Fat Kid Rules the World
Years ago, actor Matthew Lillard was hired to record the book on tape version of a young adult novel called Fat Kid Rules the World. Little did he know, the job was a date with destiny. He explained it in a recent interview he did with me about the film. “When I was doing the book on tape and I was reading it for the first time, I found myself very drawn to the characters and the story. I had a really significant emotional connection to the whole thing. I think that what I saw in it was the story of an underdog. It’s the story of a kid who is lost. For me in high school, I didn’t find punk rock music [like the hero of the book], I found acting. That discovery in my life changed my life. It gave me hope and a direction in life.”This started Lillard on a long road to making his first film as a director. He optioned the book ten years ago. Finally, after years of pounding the sidewalks to get it made, Fat Kid Rules the World is reaching cinemas.

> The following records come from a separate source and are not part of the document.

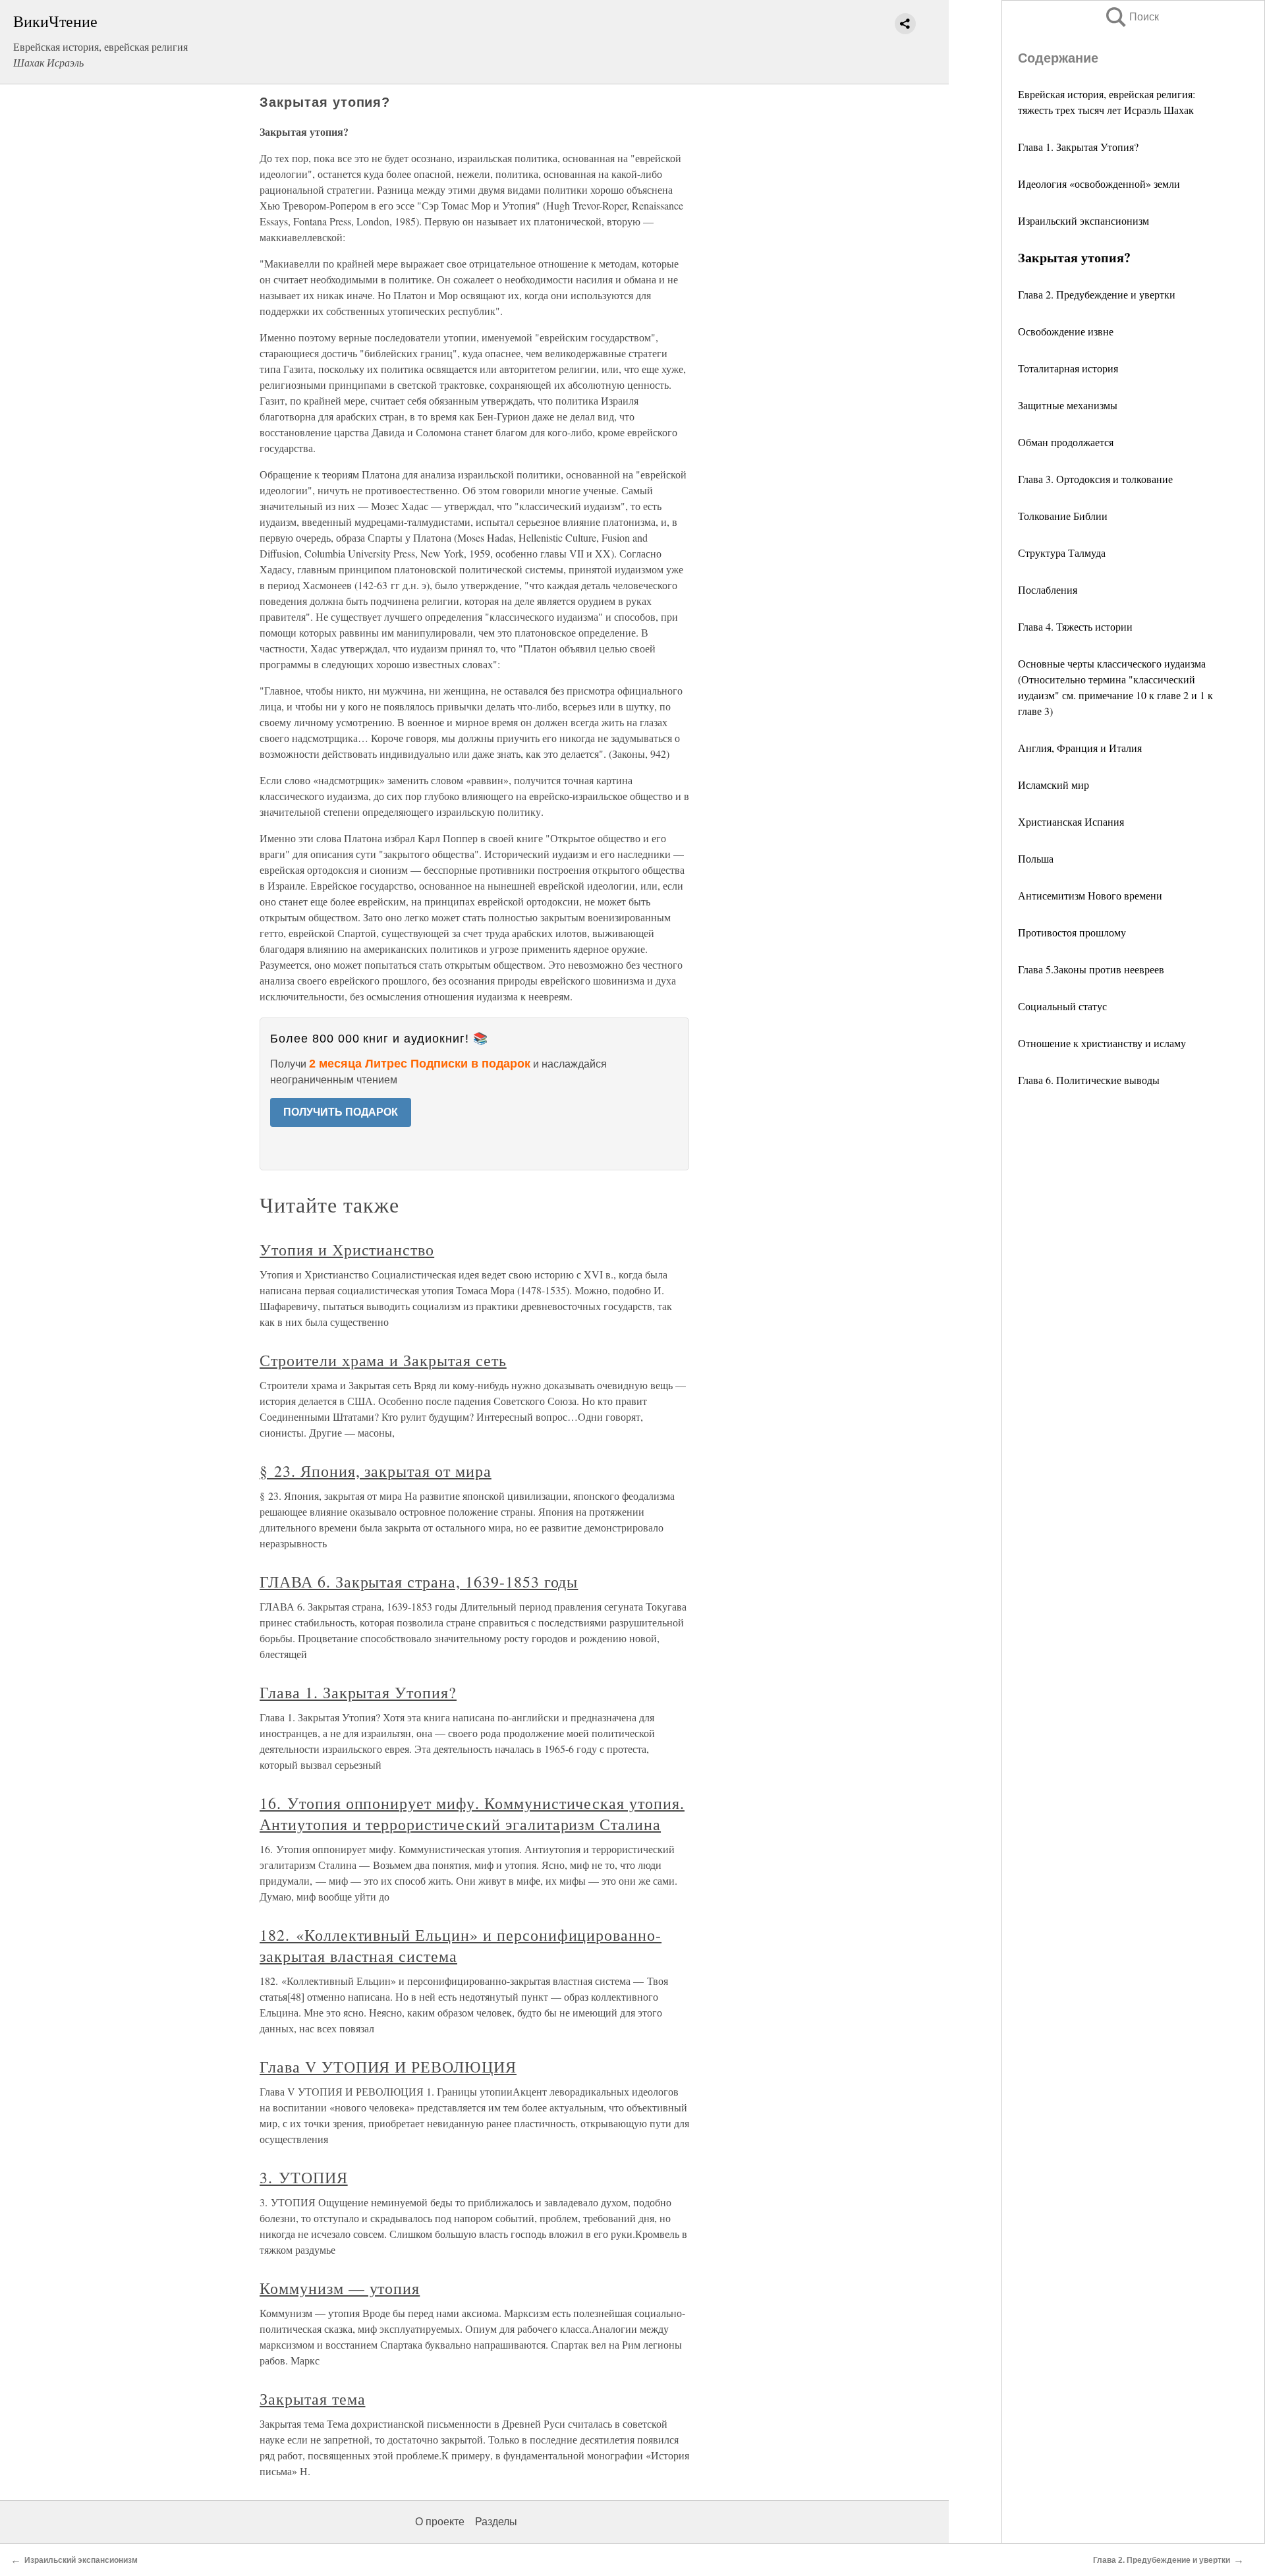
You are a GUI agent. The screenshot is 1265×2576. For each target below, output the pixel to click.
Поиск (1131, 16)
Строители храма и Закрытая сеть (383, 1360)
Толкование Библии (1063, 516)
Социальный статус (1062, 1006)
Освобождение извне (1065, 331)
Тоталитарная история (1068, 368)
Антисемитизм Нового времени (1090, 895)
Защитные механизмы (1067, 405)
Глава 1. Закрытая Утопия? (1078, 147)
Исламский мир (1053, 784)
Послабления (1047, 589)
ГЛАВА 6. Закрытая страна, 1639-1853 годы (419, 1581)
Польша (1036, 858)
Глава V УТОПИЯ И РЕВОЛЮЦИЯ (388, 2066)
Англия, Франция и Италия (1080, 748)
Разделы (496, 2521)
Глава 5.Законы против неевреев (1091, 969)
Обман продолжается (1065, 442)
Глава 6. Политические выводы (1089, 1080)
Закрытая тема (312, 2398)
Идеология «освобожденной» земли (1099, 183)
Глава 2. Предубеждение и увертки (1096, 294)
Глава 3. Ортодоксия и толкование (1095, 479)
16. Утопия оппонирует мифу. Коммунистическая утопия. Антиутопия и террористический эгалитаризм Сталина (472, 1813)
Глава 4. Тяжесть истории (1075, 626)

It is a fascinating, not necessarily overly commercial story, so it will be interesting to see what kind of audience it can reach. However, if Fat Kid is occasionally flawed or unfocused, it is one of the most humane and nuanced looks at society’s outcasts since Ghost World about ten years ago.
The Fat Kid of the title is Troy, played with humor and bravery by Jacob Wysocki, who starred in last year’s Terri. Troy is at a complete low point. He is overweight, mocked or ignored by his classmates, a disappointment to his retired Marine Sgt. dad (Billy Campbell) and younger brother. He has no real interests (except perhaps eating), no real hopes or aspirations and no belief that things are going to ever get better.
At rock bottom, he decides to throw himself if front of an oncoming bus, however at the last minute his life is saved by Marcus (Matt O’Leary), a drug-addicted, homeless former classmate and musician. Marcus is not romantic about his chivalry – after saving the kid he hits him up for money – but an odd friendship and alliance between the two outcasts gives them both a new purpose.
However, this does not mean that their relationship is necessarily good for either of them. They are each using each other in different ways. Still, somehow, their neuroses and their needs fuel each other.
Lillard does an interesting thing here as a director. Fat Kid Rules the World lives in two parallel universes. The high school scenes and the parties have all been seen before – well mostly. Yet there is also a much deeper level that is more subjective, these characters are shown to be fascinatingly complex and often contradictory, just like real people.
This slight schizophrenia makes watching Fat Kid bumpy going sometimes, but for the most part it is a surprisingly interesting look at two of life’s “losers.”